What volume of 0.200 M silver nitrate solution (AgNO3) would have to be diluted to form 500mL of 0.050 M solution?
you are diluting it .2/.05=4 times. You need one part the original stock solution, and three parts water.
so, four parts of 500ml gives each part as 125ml.
thanks very much for your help, have a bless evening
To solve this question, we can use the formula for dilution:
C1V1 = C2V2
Where C1 is the initial concentration, V1 is the initial volume, C2 is the final concentration, and V2 is the final volume. In this case, we are given C1 = 0.200 M, C2 = 0.050 M, and V2 = 500 mL.

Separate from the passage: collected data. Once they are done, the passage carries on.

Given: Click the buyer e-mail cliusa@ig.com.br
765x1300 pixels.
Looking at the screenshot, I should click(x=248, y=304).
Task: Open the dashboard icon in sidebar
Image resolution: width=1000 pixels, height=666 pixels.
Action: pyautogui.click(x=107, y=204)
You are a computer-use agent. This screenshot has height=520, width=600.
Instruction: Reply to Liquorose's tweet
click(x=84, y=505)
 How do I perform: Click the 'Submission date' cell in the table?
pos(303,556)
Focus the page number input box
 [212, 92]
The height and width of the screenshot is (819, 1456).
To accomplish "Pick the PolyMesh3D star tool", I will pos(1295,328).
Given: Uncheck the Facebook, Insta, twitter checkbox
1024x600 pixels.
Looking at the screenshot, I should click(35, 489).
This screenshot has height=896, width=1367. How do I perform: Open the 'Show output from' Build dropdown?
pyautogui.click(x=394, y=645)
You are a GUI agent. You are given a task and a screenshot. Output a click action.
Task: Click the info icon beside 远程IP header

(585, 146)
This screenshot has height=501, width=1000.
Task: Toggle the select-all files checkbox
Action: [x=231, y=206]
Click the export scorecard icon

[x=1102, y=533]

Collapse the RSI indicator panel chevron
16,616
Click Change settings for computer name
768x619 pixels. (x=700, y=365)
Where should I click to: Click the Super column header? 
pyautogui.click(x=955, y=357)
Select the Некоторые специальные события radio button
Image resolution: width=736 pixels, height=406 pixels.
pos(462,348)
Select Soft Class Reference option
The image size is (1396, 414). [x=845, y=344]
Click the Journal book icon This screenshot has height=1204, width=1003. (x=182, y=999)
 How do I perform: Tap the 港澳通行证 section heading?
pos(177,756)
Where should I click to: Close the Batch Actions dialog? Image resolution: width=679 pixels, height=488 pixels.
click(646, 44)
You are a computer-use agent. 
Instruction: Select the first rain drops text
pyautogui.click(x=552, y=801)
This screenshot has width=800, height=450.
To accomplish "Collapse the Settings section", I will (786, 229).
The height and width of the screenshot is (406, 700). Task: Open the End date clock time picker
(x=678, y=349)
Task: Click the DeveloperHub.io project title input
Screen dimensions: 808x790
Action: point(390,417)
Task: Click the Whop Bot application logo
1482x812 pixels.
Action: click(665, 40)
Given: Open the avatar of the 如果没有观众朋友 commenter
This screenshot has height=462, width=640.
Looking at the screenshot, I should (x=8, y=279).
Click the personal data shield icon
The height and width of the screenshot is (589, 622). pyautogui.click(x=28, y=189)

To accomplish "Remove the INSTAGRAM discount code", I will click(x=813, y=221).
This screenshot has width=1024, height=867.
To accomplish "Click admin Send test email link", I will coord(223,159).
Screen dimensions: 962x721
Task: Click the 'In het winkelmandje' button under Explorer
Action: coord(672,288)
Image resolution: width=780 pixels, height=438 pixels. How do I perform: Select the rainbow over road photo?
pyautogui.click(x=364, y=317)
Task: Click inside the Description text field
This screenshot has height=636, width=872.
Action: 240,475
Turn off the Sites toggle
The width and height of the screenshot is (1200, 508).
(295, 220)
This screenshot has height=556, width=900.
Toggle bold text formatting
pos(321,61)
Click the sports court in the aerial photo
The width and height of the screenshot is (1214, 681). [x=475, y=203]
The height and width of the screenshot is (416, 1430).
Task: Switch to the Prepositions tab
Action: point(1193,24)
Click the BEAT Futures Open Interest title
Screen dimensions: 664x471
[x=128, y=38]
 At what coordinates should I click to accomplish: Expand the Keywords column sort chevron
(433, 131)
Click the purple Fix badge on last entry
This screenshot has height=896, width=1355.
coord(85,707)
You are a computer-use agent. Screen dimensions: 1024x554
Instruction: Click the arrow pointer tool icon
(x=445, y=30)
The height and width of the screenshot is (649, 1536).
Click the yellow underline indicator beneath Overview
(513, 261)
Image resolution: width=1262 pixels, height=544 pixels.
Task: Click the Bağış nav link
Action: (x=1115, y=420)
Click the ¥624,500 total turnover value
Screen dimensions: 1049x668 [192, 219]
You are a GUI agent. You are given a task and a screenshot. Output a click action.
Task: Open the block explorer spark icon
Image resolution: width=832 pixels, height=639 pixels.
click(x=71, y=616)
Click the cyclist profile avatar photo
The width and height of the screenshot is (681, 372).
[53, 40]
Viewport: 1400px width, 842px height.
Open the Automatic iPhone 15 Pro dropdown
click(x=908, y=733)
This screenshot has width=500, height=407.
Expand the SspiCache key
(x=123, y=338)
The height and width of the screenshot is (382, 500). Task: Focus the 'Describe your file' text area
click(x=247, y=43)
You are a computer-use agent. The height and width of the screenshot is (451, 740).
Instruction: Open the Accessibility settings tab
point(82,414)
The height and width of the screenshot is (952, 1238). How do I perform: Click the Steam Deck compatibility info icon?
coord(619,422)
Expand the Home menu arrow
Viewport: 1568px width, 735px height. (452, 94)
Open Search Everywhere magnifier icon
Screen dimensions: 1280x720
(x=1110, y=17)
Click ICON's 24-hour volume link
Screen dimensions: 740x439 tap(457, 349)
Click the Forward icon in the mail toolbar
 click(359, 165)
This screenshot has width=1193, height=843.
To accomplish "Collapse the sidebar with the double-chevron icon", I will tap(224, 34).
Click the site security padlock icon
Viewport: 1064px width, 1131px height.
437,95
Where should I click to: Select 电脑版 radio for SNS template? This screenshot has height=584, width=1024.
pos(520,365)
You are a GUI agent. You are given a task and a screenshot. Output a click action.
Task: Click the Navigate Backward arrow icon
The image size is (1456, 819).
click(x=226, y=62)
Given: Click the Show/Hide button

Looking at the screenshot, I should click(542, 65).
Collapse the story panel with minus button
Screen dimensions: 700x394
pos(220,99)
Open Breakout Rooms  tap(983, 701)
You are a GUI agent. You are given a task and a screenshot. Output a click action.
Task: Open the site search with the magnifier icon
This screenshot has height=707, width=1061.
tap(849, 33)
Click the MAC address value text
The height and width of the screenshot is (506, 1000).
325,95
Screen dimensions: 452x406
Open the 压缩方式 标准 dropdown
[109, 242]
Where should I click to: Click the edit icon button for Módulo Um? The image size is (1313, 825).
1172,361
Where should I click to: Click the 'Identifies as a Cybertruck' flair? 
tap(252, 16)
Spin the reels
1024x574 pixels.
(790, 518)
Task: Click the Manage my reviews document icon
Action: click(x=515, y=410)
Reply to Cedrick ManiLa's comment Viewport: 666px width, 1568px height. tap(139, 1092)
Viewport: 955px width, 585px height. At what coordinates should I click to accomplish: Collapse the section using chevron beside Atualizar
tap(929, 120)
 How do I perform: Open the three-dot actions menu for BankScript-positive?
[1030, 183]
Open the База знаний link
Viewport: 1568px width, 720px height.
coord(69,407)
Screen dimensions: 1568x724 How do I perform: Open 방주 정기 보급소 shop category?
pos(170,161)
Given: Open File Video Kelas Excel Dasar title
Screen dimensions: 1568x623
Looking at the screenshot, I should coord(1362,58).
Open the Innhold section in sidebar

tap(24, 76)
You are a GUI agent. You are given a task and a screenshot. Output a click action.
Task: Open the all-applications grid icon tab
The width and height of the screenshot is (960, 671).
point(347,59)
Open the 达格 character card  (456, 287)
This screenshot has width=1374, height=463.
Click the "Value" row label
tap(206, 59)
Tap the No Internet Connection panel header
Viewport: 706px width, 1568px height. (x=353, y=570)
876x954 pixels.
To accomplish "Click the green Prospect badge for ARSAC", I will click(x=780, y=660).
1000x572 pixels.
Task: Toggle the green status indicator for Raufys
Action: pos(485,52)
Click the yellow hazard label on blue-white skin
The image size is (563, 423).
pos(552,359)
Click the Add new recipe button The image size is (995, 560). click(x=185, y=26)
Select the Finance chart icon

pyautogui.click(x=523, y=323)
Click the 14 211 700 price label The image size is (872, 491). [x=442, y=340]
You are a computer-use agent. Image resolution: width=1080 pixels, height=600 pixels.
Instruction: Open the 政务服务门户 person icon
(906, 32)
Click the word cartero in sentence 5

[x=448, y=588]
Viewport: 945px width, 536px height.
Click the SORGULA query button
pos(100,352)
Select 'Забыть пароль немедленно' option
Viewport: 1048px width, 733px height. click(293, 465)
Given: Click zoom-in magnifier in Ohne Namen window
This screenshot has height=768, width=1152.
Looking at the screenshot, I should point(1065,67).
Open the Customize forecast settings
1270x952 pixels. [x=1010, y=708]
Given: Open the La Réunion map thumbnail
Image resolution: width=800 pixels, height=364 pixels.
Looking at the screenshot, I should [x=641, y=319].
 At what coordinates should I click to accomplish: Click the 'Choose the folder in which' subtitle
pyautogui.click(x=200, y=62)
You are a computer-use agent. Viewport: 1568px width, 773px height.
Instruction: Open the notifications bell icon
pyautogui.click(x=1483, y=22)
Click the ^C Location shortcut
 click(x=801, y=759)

Now, let's calculate V1, the initial volume of the 0.200 M solution that needs to be diluted.
C1V1 = C2V2
(0.200 M)(V1) = (0.050 M)(500 mL)
To calculate V1, rearrange the formula:
V1 = (C2V2) / C1
V1 = (0.050 M)(500 mL) / (0.200 M)
Now, let's do the actual calculation:
V1 = (0.050 M)(500 mL) / (0.200 M)
V1 = 125 mL
Therefore, you would need to dilute 125 mL of the 0.200 M silver nitrate solution to form 500 mL of the 0.050 M solution.